Die Brüssel-IIa-VO und das HKiEntÜ habe auch für die betroffenen Kinder gegolten. Beide Kinder hätten unmittelbar vor der Verletzung des Sorgerechts des Beteiligten zu 1) oder seines Rechts zum persönlichen Umgang ihren gewöhnlichen Aufenthalt in den Niederlanden und das 16. Lebensjahr noch nicht vollendet gehabt.
Das Verbringen der Kinder in die Bundesrepublik Deutschland gelte als widerrechtlich, da dadurch das Mitsorgerecht verletzt worden sei, dass das in den Niederlanden wohnenden Beteiligten zu 1) nach dem dortigen Recht zustehe und dieses Recht im Zeitpunkt des Verbringens tatsächlich ausgeübt worden sei bzw. ausgeübt worden wäre, wenn die Kinder nicht nach Deutschland verbracht worden wären.
Dem betroffenen Elternteil brauche nur das Recht zuzustehen, den Aufenthalt des Kindes zu bestimmen. Schon bei einer Verletzung eines solchen "Mitspracherechts" sei ein widerrechtliches Verbringen der Kinder anzunehmen. Der Rückgabeantrag sei auch innerhalb einer Frist von weniger als einem Jahr seit dem Verbringen der Kinder in die Bundesrepublik gestellt worden. Infolgedessen sei die Rückgabe der Kinder unabhängig davon anzuordnen gewesen, ob sich die Kinder in die neue Umgebung eingelebt hätten.
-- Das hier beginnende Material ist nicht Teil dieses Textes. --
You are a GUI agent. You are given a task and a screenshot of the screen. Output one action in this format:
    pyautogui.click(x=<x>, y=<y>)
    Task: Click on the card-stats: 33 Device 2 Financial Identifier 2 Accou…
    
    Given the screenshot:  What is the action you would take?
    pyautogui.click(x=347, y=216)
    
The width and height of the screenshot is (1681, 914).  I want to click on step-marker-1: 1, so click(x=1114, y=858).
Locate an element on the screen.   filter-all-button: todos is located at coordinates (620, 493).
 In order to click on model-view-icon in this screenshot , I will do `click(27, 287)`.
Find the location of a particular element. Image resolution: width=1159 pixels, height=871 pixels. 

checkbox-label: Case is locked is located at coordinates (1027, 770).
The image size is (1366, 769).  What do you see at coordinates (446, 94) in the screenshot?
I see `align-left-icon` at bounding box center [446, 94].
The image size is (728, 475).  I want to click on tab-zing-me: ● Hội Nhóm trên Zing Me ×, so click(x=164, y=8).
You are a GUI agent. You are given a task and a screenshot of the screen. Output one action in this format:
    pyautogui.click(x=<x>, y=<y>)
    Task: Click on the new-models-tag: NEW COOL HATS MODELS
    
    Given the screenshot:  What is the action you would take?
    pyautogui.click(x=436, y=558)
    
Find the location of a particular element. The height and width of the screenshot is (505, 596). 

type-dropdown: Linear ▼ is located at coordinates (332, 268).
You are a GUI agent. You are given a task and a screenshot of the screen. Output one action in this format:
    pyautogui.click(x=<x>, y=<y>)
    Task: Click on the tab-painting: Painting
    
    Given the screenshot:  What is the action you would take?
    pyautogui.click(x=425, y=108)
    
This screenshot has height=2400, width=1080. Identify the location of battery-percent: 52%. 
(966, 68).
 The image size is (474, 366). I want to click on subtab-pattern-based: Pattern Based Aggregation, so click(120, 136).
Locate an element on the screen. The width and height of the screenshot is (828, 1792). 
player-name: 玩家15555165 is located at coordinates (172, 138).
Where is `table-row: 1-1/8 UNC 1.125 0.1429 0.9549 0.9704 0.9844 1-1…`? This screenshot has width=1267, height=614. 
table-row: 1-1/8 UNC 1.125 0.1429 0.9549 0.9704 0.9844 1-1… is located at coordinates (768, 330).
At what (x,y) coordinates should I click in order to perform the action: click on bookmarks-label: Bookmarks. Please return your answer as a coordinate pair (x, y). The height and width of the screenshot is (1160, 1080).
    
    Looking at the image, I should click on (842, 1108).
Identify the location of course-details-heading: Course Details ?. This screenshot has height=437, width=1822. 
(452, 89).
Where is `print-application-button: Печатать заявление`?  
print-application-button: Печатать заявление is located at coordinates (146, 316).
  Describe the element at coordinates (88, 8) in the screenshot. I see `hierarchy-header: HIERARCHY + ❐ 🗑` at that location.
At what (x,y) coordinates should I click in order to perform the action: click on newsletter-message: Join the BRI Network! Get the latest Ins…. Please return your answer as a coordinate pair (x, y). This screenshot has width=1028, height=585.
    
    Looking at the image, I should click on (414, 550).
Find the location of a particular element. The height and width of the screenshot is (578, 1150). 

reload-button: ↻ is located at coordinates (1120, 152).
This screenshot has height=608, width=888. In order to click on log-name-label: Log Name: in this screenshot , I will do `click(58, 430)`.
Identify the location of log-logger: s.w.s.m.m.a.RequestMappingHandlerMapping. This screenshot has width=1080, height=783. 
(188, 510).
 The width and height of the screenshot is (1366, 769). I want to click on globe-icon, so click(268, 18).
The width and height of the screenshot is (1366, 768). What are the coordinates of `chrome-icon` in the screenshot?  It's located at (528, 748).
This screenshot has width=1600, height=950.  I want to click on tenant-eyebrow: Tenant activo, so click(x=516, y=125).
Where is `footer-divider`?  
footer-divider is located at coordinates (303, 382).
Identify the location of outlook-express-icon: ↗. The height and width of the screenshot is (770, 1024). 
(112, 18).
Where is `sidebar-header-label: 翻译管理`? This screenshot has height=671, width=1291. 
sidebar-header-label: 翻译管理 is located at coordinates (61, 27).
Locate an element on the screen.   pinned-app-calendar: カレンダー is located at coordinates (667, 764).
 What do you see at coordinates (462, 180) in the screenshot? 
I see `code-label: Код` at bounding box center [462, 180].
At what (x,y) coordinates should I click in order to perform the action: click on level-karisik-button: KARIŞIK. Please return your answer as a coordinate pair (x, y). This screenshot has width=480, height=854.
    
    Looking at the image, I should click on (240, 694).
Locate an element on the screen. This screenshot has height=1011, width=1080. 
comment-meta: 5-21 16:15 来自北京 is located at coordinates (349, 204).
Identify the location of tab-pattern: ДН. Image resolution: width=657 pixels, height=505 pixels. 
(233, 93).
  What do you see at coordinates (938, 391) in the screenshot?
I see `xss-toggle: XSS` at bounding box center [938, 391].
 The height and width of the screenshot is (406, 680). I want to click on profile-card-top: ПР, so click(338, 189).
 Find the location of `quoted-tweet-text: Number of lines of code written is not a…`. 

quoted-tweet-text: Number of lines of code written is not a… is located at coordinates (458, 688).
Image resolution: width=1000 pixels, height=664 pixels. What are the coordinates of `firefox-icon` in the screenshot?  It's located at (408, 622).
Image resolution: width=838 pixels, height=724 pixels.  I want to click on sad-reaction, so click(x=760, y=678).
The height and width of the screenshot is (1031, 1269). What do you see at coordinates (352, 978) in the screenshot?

Nach dem HKiEntÜ könne ein Gericht zwar von der Rückgabe eines Kindes absehen, wenn die Person, die sich der Rückgabe widersetze, hier also die Kindesmutter, nachweise, dass die Rückgabe mit einer schwerwiegenden Gefahr eines körperlichen oder seelischen Schadens für das Kind verbunden sei oder das Kind auf andere Art und Weise in unzumutbare Lage bringe (Art. 13 Abs.1 Buchst. b HKiEntÜ) oder wenn festgestellt werde, dass sich das Kind der Rückgabe widersetze und es ein Alter oder eine Reife erreicht habe, angesichts deren des angebracht erscheine, seine Meinung zu berücksichtigen (Art. 13 Abs. 2 HKiEntÜ).
Im Hinblick auf das Alter der Kinder habe dem AG ein weiter Ermessensspielraum zugestanden.
Im Übrigen sei bei der gerichtlichen Umgangsregelung von den niederländischen Gerichten bereits festgestellt worden, dass die Kinder gern zu ihrem Vater gingen und den Kontakt mit ihm sehr schätzten. Sie reagierten begeistert auf ihn und fühlten sich vertraut bei ihm, irgendwelche Gefahren für das Wohl der Kinder seien nicht ersichtlich. Ein von der Beteiligten zu 2) angestrengtes Ermittlungsverfahren wegen sexuellen Missbrauchs der Kinder sei mangels hinreichenden Tatverdachts eingestellt worden. Ein Prozesskostenhilfegesuch für ein beabsichtigtes Klageerzwingungsverfahren sei mangels Erfolgsaussicht abgewiesen worden.
Auch in Zweifelsfällen sei eine Rückgabe von Kindern anzuordnen. Eine darin liegende Beeinträchtigung der Interessen von Kindern sei verfassungsrechtlich nicht zu beanstanden.